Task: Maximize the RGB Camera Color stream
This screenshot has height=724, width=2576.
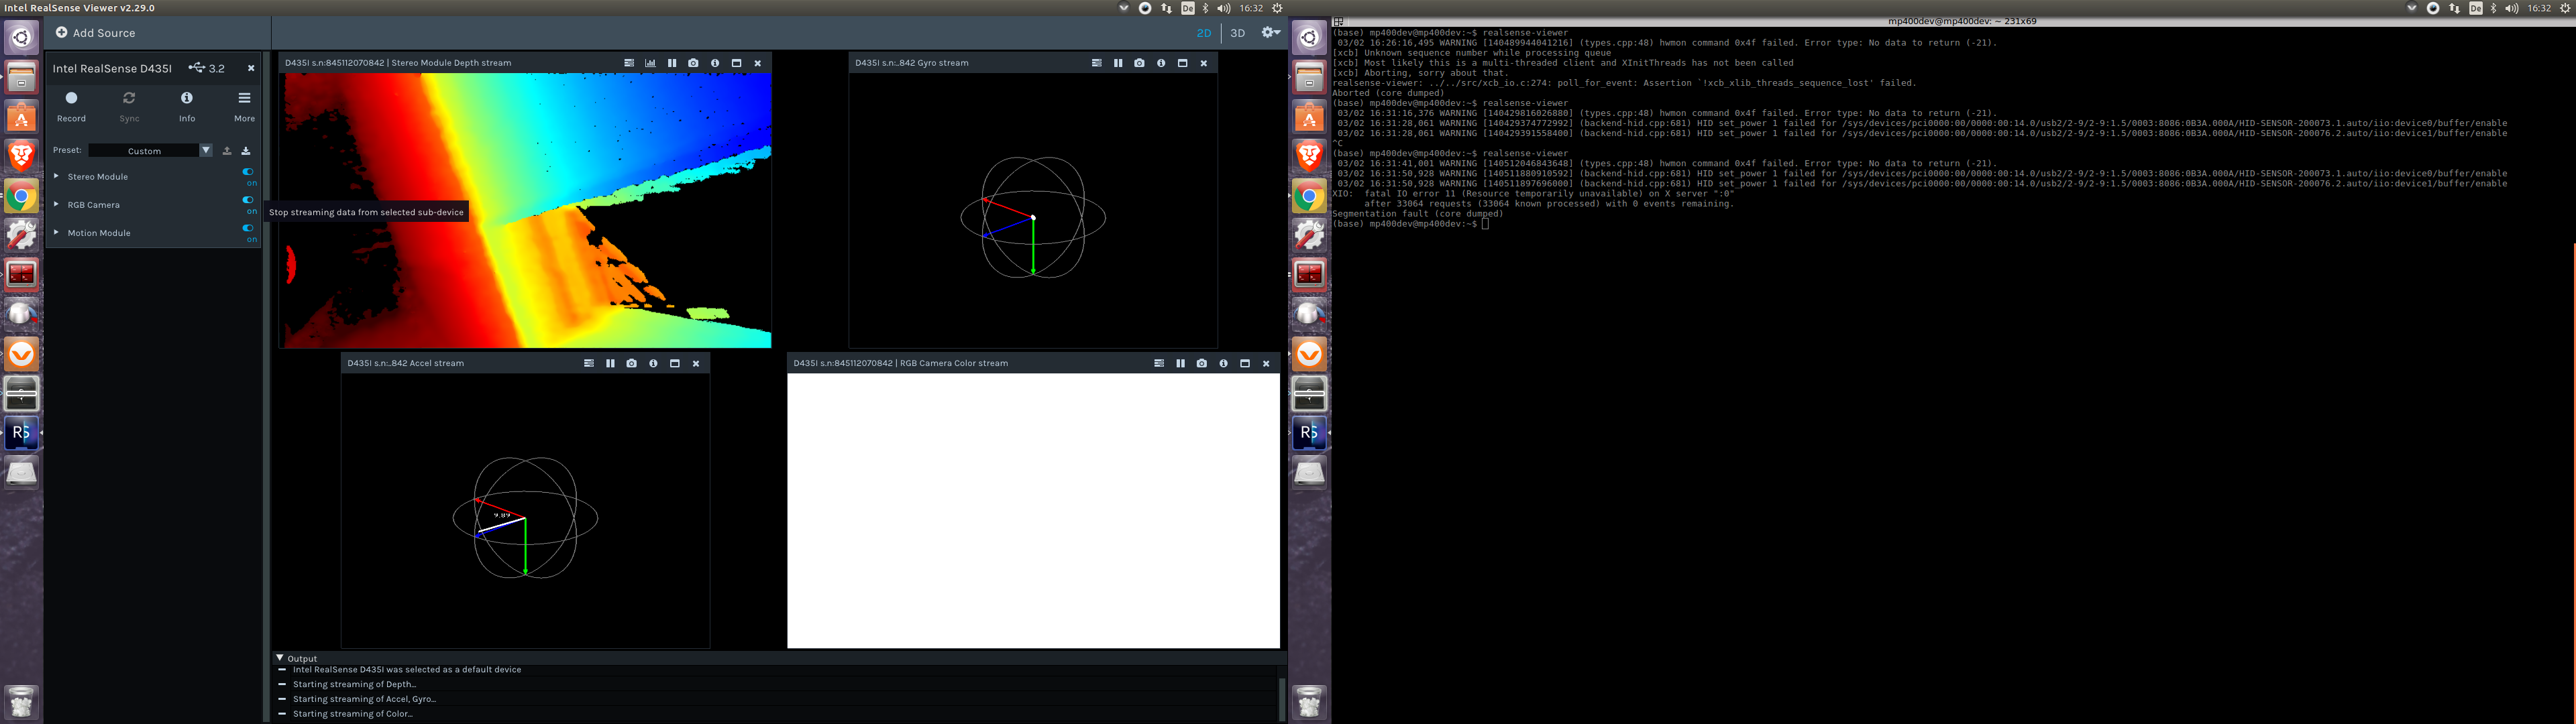Action: pos(1244,363)
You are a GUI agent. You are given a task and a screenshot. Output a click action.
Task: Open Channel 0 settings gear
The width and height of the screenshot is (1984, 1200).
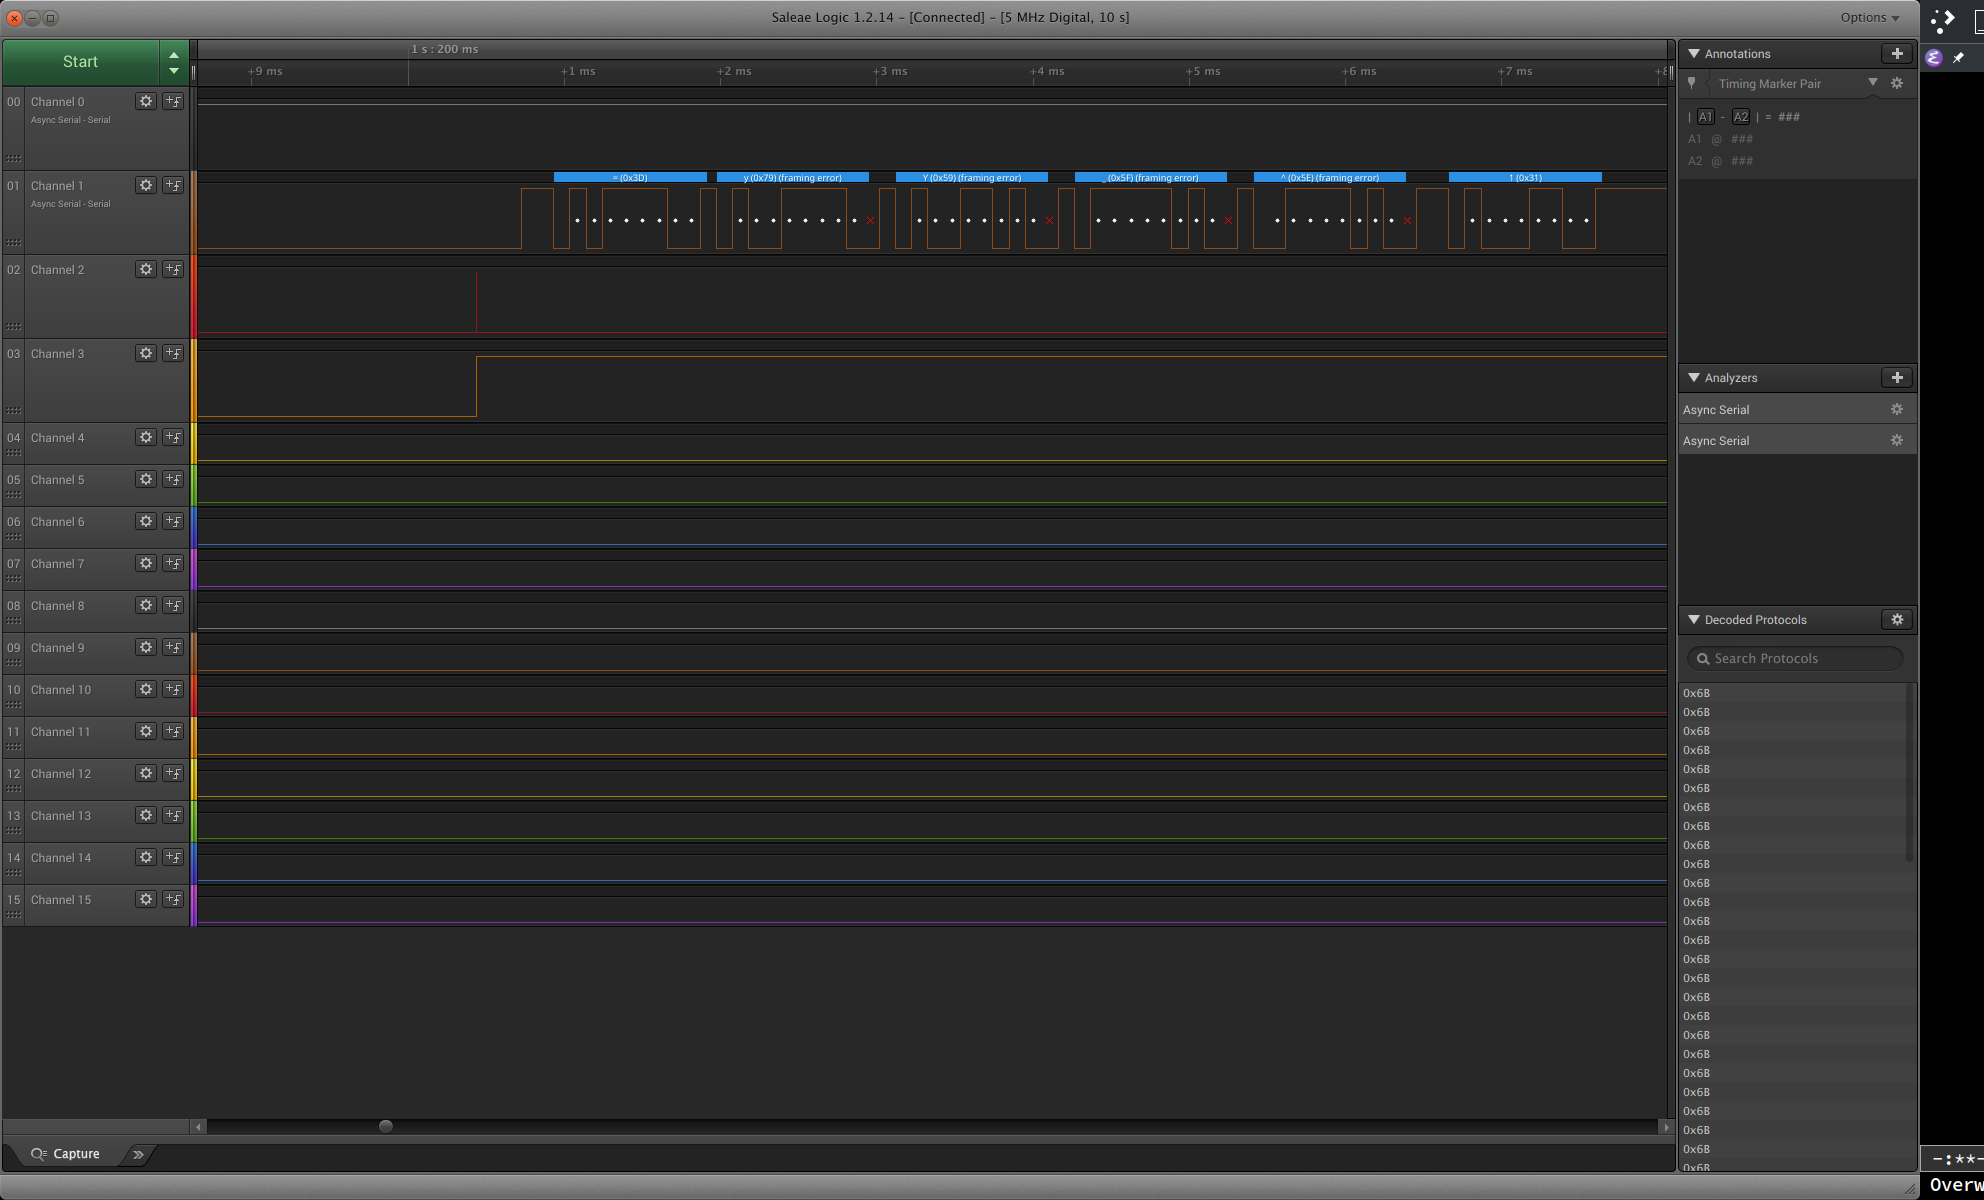(x=146, y=101)
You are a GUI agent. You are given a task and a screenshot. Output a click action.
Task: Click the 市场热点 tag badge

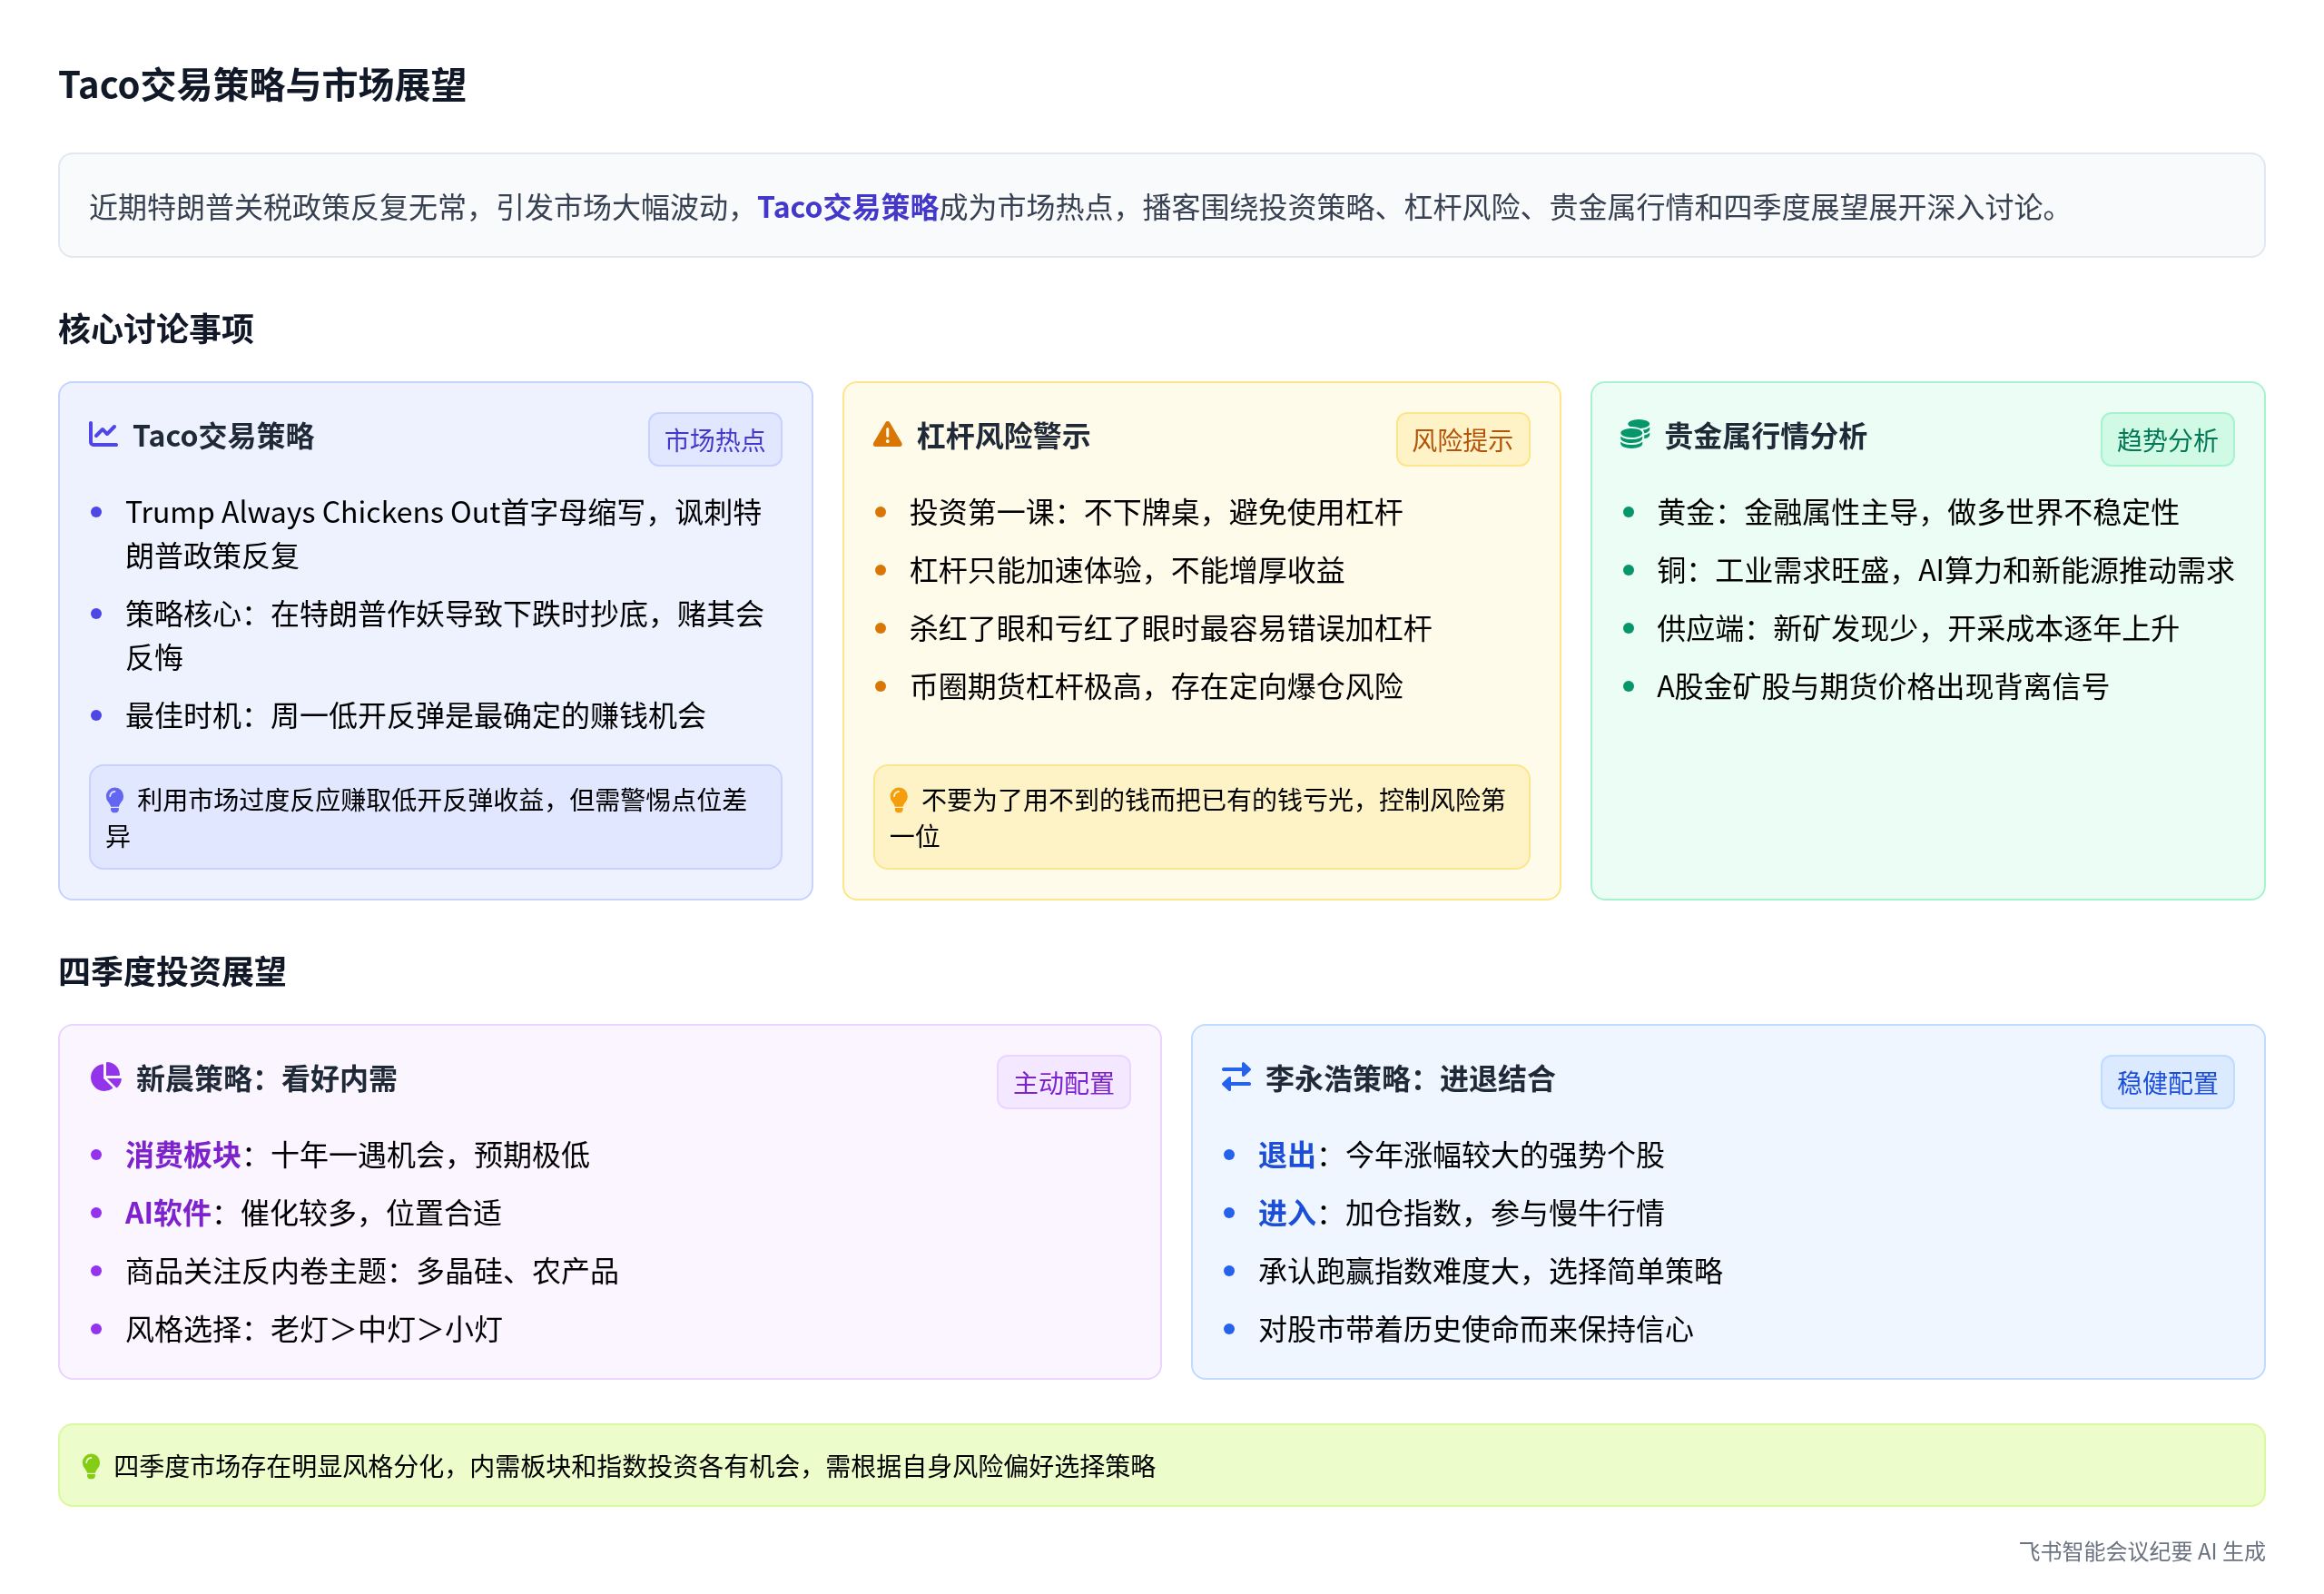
_ _ _ _ _ _ _
All entries above are to be restated exactly, with every image omitted.

Task: Maximize the RGB Camera Color stream
This screenshot has height=724, width=2576.
Action: pos(1244,363)
You are a GUI agent. You are given a task and a screenshot. Output a click action.
Task: Open Channel 0 settings gear
The width and height of the screenshot is (1984, 1200).
(x=146, y=101)
You are a GUI agent. You are given a task and a screenshot. Output a click action.
Task: Click the 市场热点 tag badge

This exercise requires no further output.